Forgot one thing: do you cross-validate the answers from multiple users?

Also, you might consider alternating the sequence for the "known" and "unknown" words. It seems that the current system always puts the "known" word first. Users could figure this out and get in with half the "labor".

nitesh said...

wonderful work.

Anonymous said...

That's amazing. Whoever came up with it deserves a cookie and a ton of mangoes.

One concern though. When I was doing the samples, I came across a word with a ü. I suspect my version would get lost in the voting process because a lot of people don't know how to type ü. (Yay for compose keys!)

Perhaps it would be worth addressing?

RK said...

Hey..suggest it to Wordpress.com guys..and blogspot guys...
Good idea.

Motorcycle Guy said...

This is a pretty awesome idea. Kind of like google's image labeler but I think the spreading it across any website part is pretty brilliant. Google could probably do that with their image labeler as well.

Anonymous said...

"Chinese radio scare alert: these people want to exploit your brainpower with their captcha tricks! It's like enslaving humanity, one word at a time!"

You certainly get extra points for originality of your idea.
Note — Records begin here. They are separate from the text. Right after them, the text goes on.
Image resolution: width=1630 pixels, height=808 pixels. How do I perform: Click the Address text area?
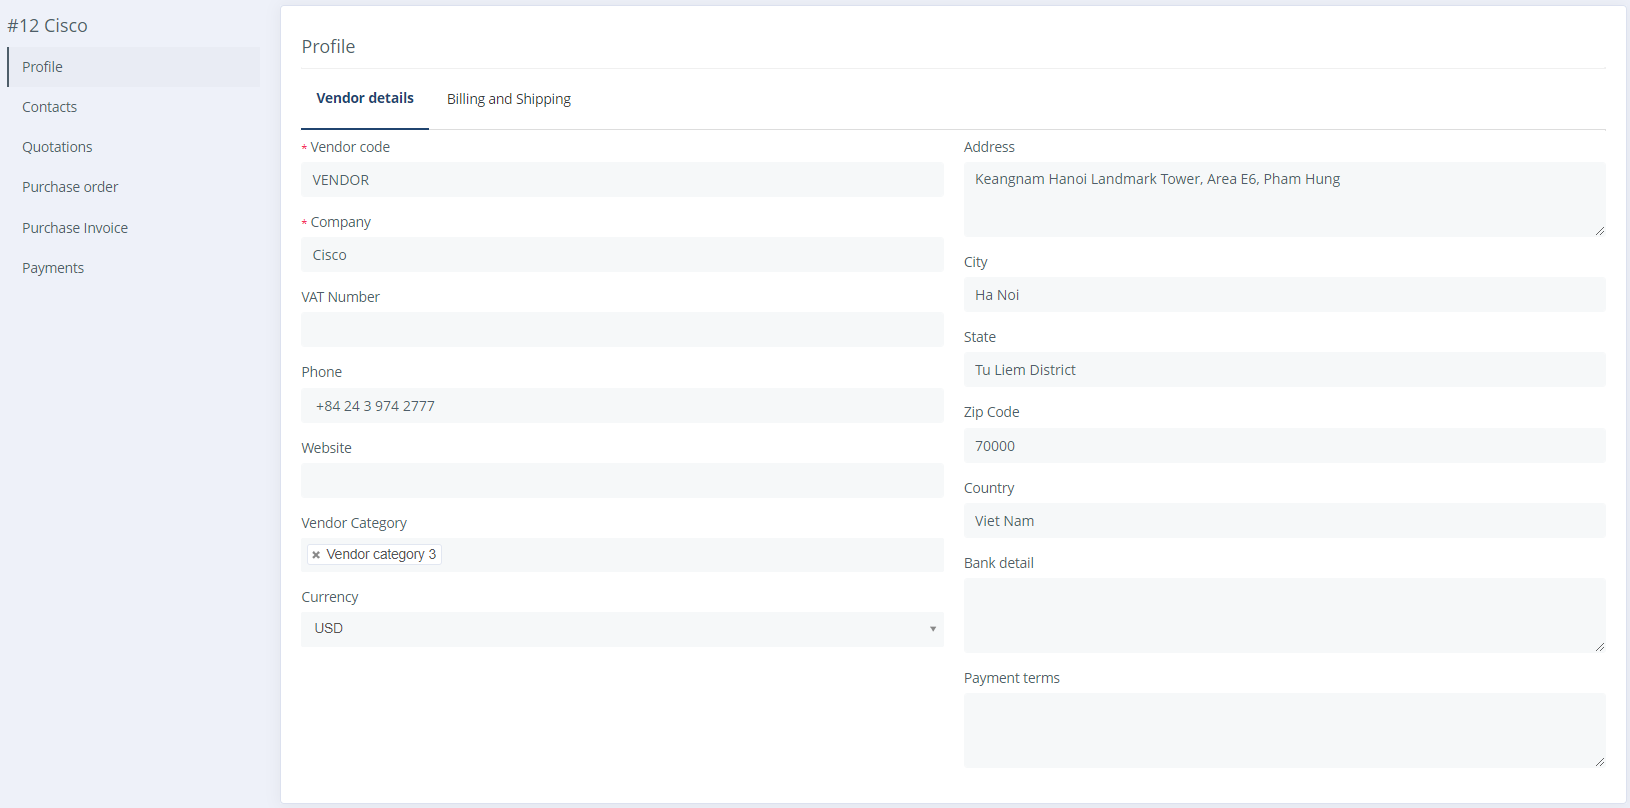(x=1284, y=199)
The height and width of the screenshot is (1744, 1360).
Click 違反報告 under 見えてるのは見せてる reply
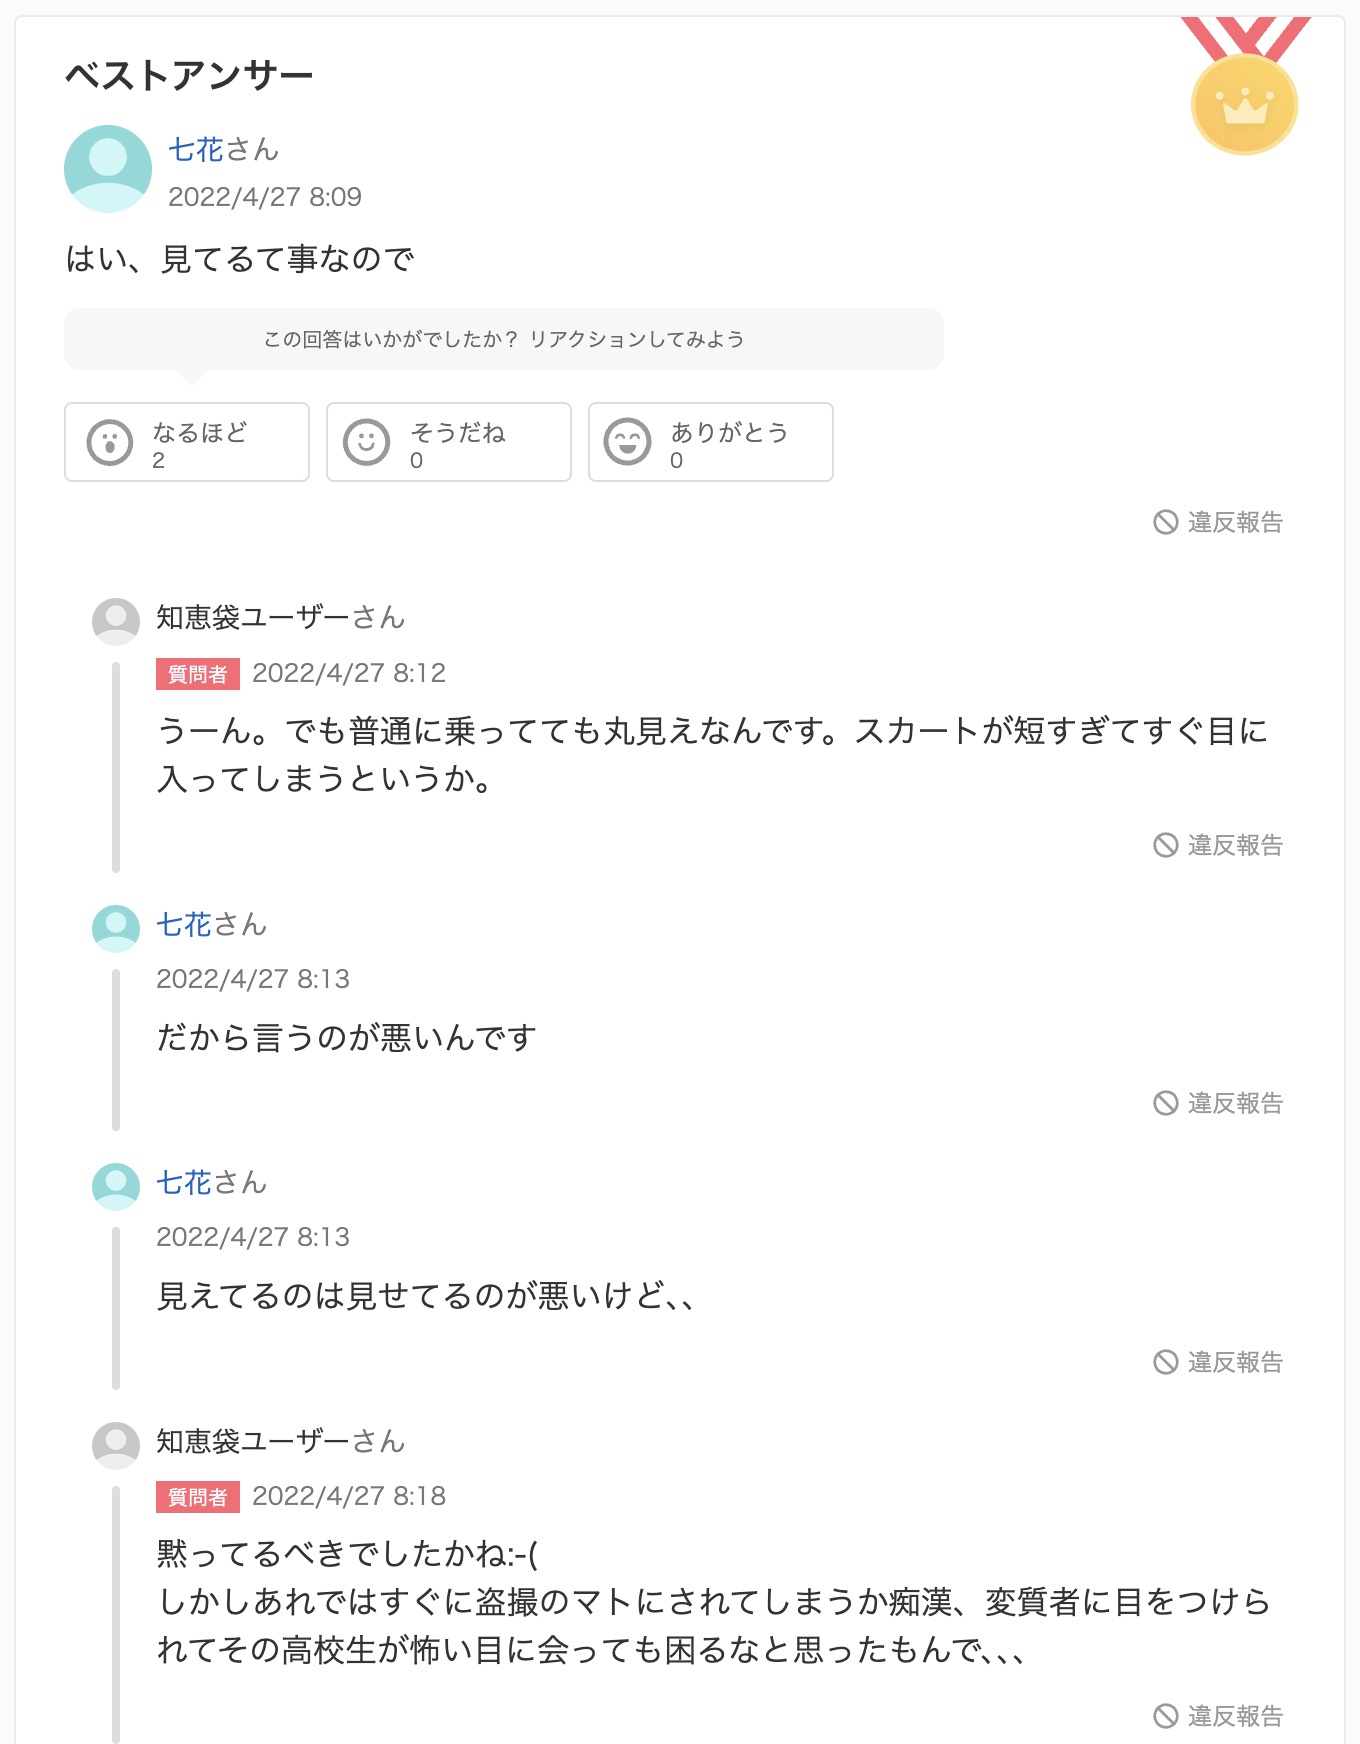pos(1218,1362)
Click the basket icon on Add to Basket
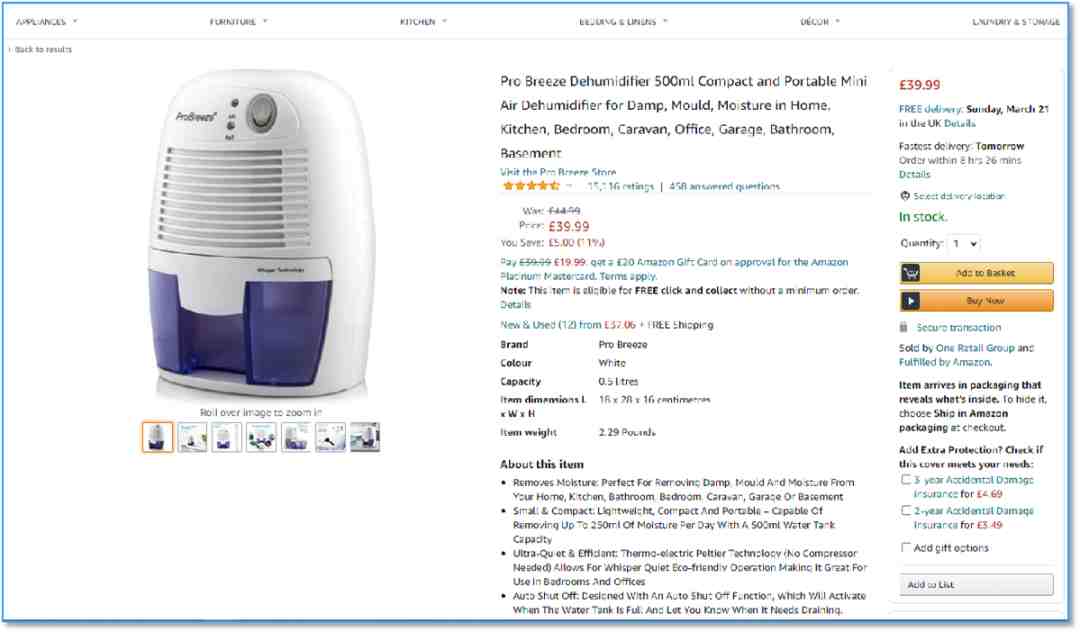The height and width of the screenshot is (632, 1080). point(911,273)
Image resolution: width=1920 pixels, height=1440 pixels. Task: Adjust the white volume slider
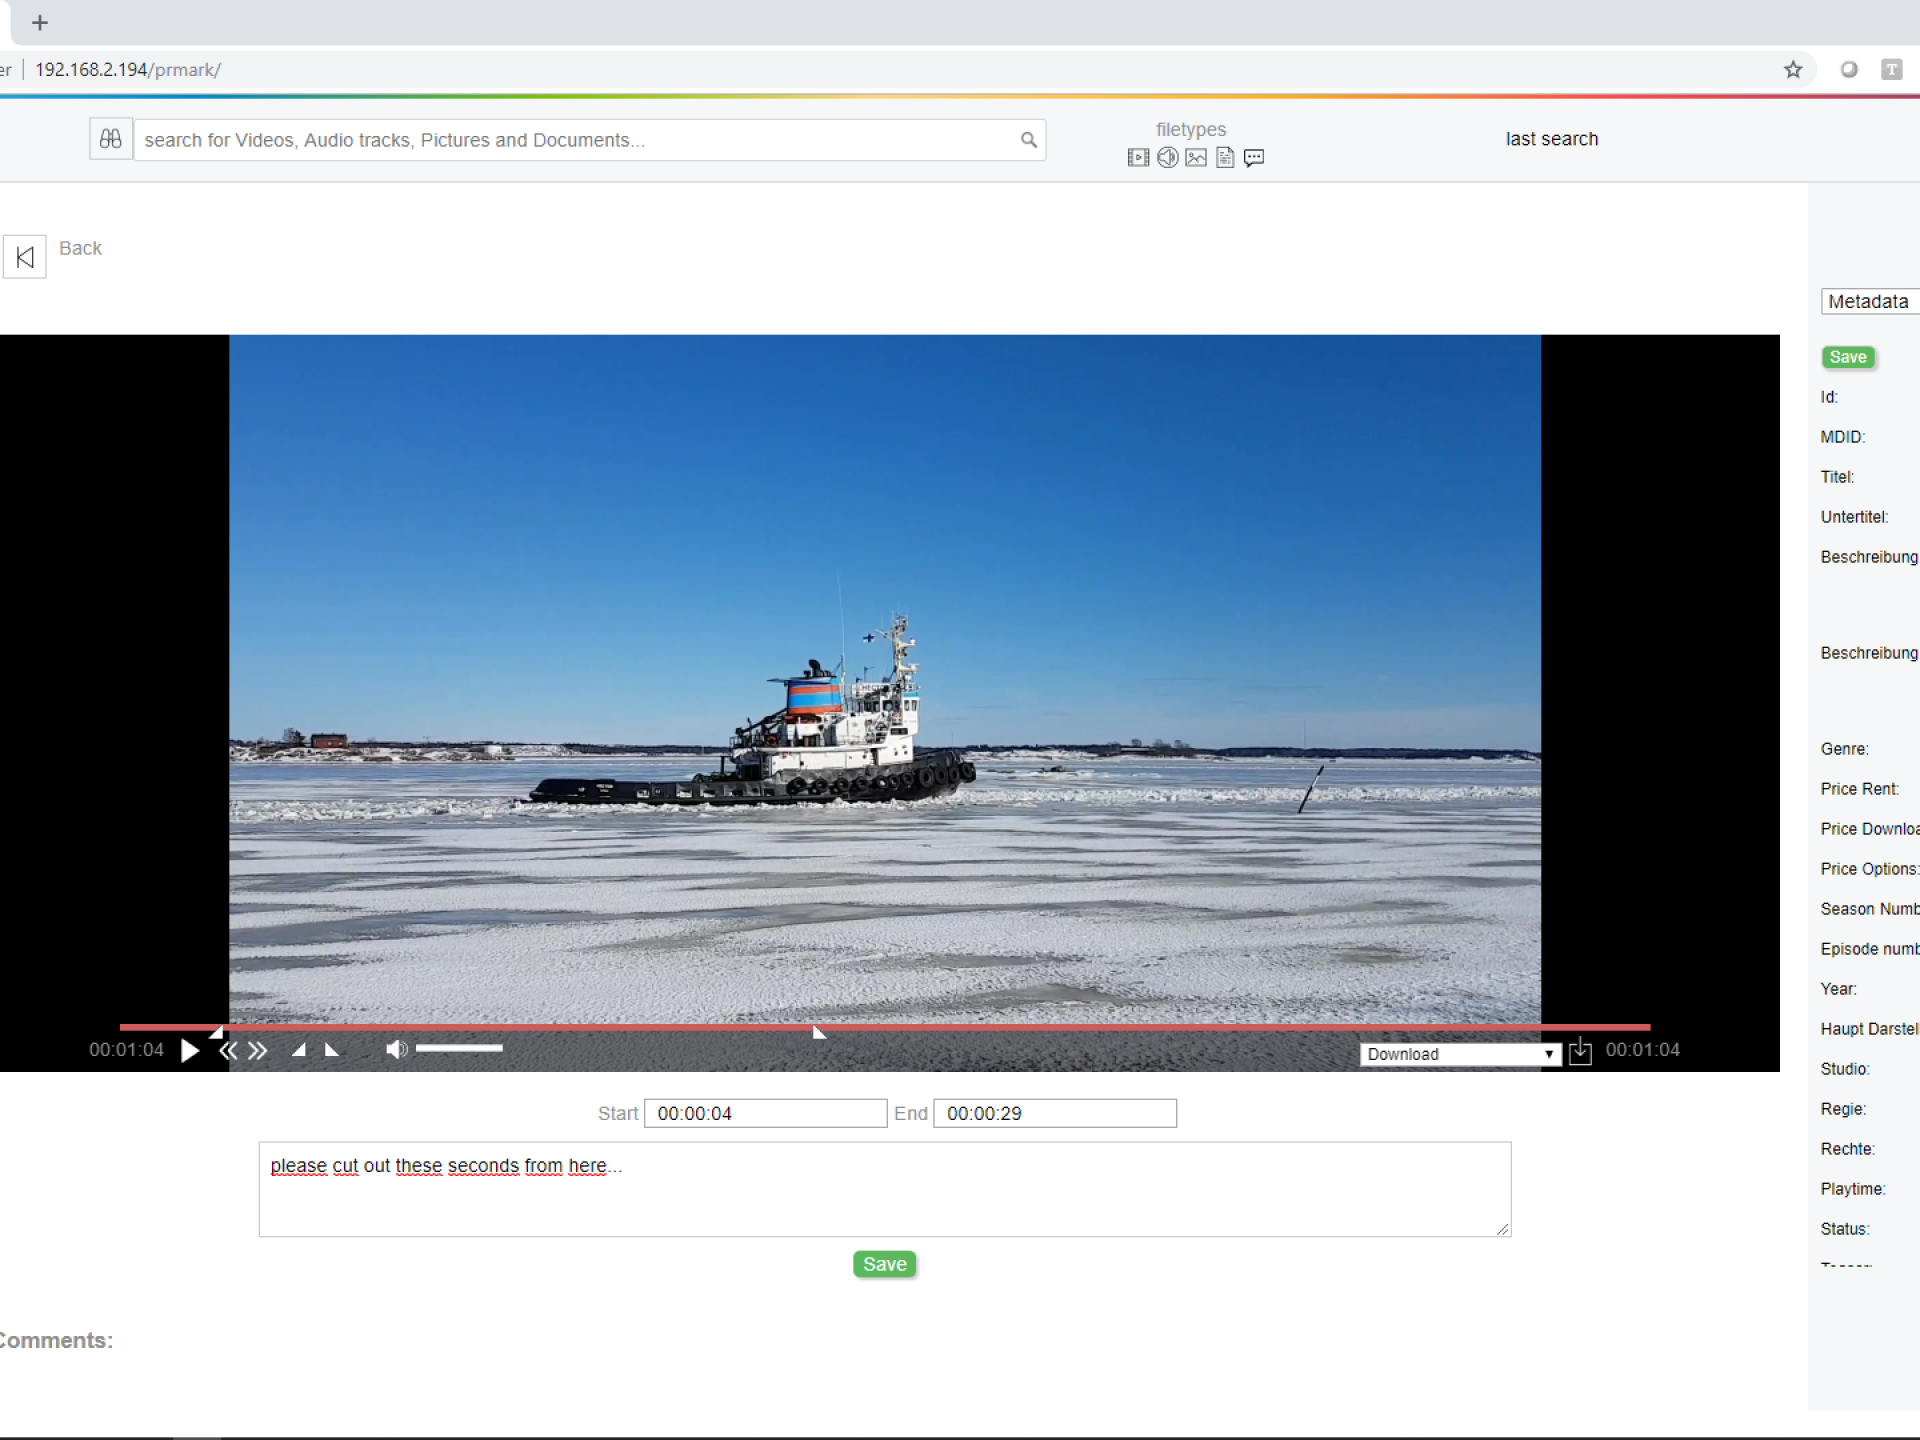point(459,1048)
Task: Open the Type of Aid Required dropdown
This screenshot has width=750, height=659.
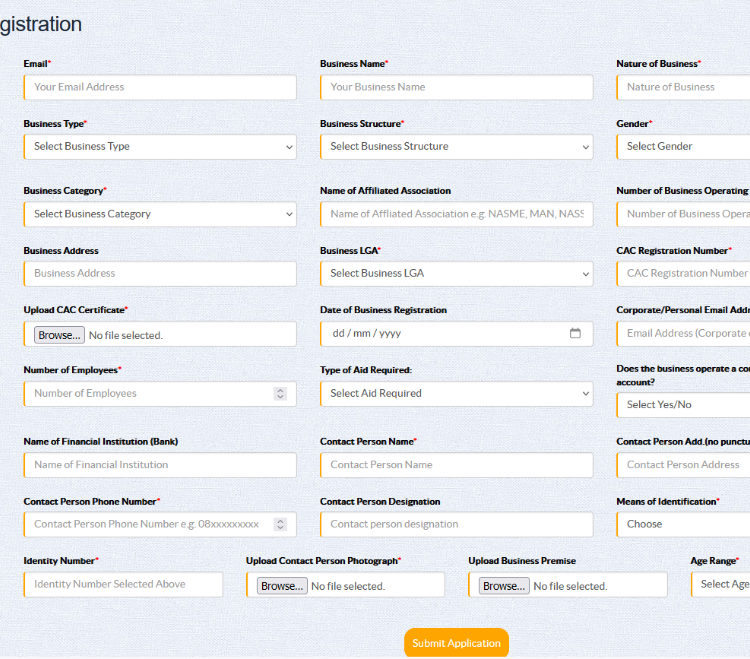Action: [x=456, y=394]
I'm sure nobody will get my Chinese radio reference though...

Anonymous said...

I don't see how a public/private key can be used to solve the porn-problem (social engineering problem). Care to shed some light on that?

Damien Jorgensen UK said...

Great little idea

Domas Mituzas said...

thumbs up.
how many captcha auths/s can you handle? :)

Ben Maurer said...

With our current setup (4 servers), I think I'd be very comfortable doing 200 auth/s average (obviously with a higher peak). We can do more, however I am accounting for potential server failures or data center outages.

Regardless, I think we have more than enough room for growth. Also, our stuff scales linearly by adding more computers to the mix. Worst case: we need to order a computer.

Anonymous said...

It is a laudable project, but I still think that CAPTCHAs are a fundamentally flawed concept.

I don't think the audio CAPTCHA is terribly accessible, and even if this is developed further, it still excludes deafblind users.

Whilst deafblind people might not compose the biggest demographic group in the world, we're still talking about tens of thousands - if not hundreds of thousands - of people. And dare I suggest that the web is more important to those users than almost any other group...

Anonymous said...

Please stop bumping this post. It keeps re-appearing in Planet aggregators, which is rude and akin to reposting the same content over and over just to get some more exposure.

Andrew Parker said...

I find it ironic that I have to fill out Google's old school CAPTCHA in order to comment on this post.

GREAT JOB! What a cool idea!

Ben Maurer said...

I'm sorry about bumping the post. I had to make a few edits, and it looks like planet is looking at when I updated the post. Complain to the developers ;-).

Anonymous said...

Where can I download a C# version of the api?

Anonymous said...

I had to deactivate this because it wasn't letting any comments through and didn't alert users that their comment did not go through - that should be worked on.
Just a question - Why arean't you using it for your comment system?

Ben Maurer said...

>I had to deactivate this because it >wasn't letting any comments through and
>didn't alert users that their comment did
>not go through - that should be worked on.

Could you give some more details?


>Just a question - Why arean't you using
>it for your comment system?

Blogger doesn't let me ;-(.

Jody+ said...

This is a great idea. I downloaded the wordpress plugin last night however and this morning one of my commenters encountered an error in IE. I duplicated it in IE7...when a person goes to the comment page they are told that "internet explorer cannot open the internet site ______ operation aborted" after which the page goes to a blank page.

I read that this error is often triggered by java script and tables in a particular order in the body section, but my theme uses divs, not tables. Any thoughts about what the problem may be? I'd love to use this but I can't until I find a solution...

Jaaky said...

reCaptcha is cool. I use it in my site.

Catgofire said...

I like it, but I'm doing a site that can't require JavaScript (don't ask me, ask Internet Explorer)... that solution is kind of cumbersome.